Thursday, December 6, 2007

Shifty Bits in Python

I have been working on a small side project which requires some Huffman coding for compression. Unfortunately the algorithm used is a bit custom, so I could not find a way to do it with libraries that are currently available.

Luckily I have an example of the algorithm in C so I decided to try porting it to Python. This seemed simple enough as I have a bit of a C/C++ background and the code was just a lookup table, a couple of loops, and some bit shifts, so how hard could this be?

I had the initial port of the code done fairly quickly, but it didn't work. I banged my head against the code for a while twiddling with various bits until I realized what was going on. Python doesn't overflow bitwise operators, so when you shift left, the bits do not overflow off into the ether as they would in C.

As an example, say you have an unsigned char in C and its value is 150. In binary that would look like 10010110. If you shift that left 1 place, you end up with 00101100 which is the value 44. Note that the 1 bit on the very left disappeared because it overflowed. Now in Python if you shift it left 1 place you end up with 100101101 which is the value 300. As you can see, Python will let the value get as large as it needs to be which can be both a blessing and a curse.

I finally came up with the following code which would more or less "cast" a value from one size to another. In this example it "casts" a 4-byte representation of the number to a 1-byte representation.

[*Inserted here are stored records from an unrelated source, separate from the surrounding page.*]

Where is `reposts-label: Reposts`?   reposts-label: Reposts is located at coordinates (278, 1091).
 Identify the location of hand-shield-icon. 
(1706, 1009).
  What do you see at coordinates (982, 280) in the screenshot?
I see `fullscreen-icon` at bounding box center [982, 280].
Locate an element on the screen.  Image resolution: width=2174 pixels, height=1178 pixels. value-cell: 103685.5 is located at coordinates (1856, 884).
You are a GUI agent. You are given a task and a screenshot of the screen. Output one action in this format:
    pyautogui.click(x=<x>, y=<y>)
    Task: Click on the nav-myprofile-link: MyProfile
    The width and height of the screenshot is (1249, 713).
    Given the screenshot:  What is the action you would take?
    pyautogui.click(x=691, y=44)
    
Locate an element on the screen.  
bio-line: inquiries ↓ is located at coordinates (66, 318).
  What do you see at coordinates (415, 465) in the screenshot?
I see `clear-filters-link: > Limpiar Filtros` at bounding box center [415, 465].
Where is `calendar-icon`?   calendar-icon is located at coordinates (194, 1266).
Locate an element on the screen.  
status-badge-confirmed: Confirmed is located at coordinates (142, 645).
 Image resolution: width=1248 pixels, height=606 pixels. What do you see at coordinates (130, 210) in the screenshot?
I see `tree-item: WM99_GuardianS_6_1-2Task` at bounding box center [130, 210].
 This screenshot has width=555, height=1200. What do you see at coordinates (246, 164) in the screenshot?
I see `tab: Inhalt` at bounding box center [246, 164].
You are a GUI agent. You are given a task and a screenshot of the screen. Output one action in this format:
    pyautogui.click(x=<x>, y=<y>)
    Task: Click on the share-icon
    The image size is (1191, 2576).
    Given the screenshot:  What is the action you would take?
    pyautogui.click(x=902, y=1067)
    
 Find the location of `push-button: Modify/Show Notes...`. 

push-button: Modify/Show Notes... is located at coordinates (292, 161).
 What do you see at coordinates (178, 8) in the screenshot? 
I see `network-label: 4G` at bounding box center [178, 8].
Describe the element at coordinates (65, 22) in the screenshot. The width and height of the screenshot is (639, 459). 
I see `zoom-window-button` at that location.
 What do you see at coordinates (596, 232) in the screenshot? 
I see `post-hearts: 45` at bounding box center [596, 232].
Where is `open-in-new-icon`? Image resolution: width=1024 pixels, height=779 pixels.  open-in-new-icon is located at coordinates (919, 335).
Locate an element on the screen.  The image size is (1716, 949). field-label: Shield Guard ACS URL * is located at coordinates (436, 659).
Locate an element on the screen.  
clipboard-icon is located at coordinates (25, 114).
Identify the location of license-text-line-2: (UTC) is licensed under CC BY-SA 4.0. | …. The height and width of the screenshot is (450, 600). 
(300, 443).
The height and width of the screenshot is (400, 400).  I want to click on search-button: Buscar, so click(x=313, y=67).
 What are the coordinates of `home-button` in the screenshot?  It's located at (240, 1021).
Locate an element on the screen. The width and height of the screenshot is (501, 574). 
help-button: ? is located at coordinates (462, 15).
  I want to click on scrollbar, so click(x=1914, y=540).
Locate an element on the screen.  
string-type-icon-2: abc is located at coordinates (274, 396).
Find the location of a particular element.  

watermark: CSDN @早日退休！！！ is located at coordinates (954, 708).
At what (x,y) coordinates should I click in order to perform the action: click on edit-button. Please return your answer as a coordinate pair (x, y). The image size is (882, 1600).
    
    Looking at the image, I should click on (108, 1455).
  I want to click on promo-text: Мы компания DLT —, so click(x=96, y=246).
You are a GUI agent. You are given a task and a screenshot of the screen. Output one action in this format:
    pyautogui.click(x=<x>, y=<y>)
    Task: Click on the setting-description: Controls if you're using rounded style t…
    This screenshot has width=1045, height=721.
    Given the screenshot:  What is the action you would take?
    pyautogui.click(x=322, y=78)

value = struct.unpack('B', struct.pack('L', value)[:1])[0]

In peices:

struct.pack('L', value) - Create a byte-encoded version of the number. The number 300 would look like '\x2c\x01\x00\x00'

[:1] - Get the first byte from the byte string. In this case it is '\x2c'

struct.unpack('B', ...) - Create a new number from the byte string that is and unsigned byte. In this case 150.

[0] - Since struct.unpack returns a tuple even if there is one item, this extracts the first item from the tuple.

If you were to want to get an unsigned short int (2 bytes) from an unsigned int (4 bytes), then you would just have to replace 'B' with 'I' and change [:1] to [:2].

This is a bit of a hack, but at least the Huffman coding algorithm now works. Eventually I will probably make this a C module for speed, but for now I just need to have something working as I experiment.

I'm posting this as a reminder to myself in hope that history doesn't repeat itself, and on the off chance that someone else might be running into the same problem.

Update: A couple of friends chimed in with a much better idea. All you need to do is perform a logical and with 0xFF (add as many F's as you need), and that's it. I don't know what I was thinking! Thanks guys for the ideas!


Mark said...

Hey Chuck,

Couldn't you do something like ANDing the result with 11111110 to eliminate the rotated bit. That would seem to be faster than unpacking/packing the result.


Edwin said...

My thoughts exactly.

value &= 0xff

should do the trick.

Chuck said...

Man I don't know what I was thinking (that is what I get for trying to code some stuff in the middle of the night). You guys are right... I have updated the post, and thanks for the tips.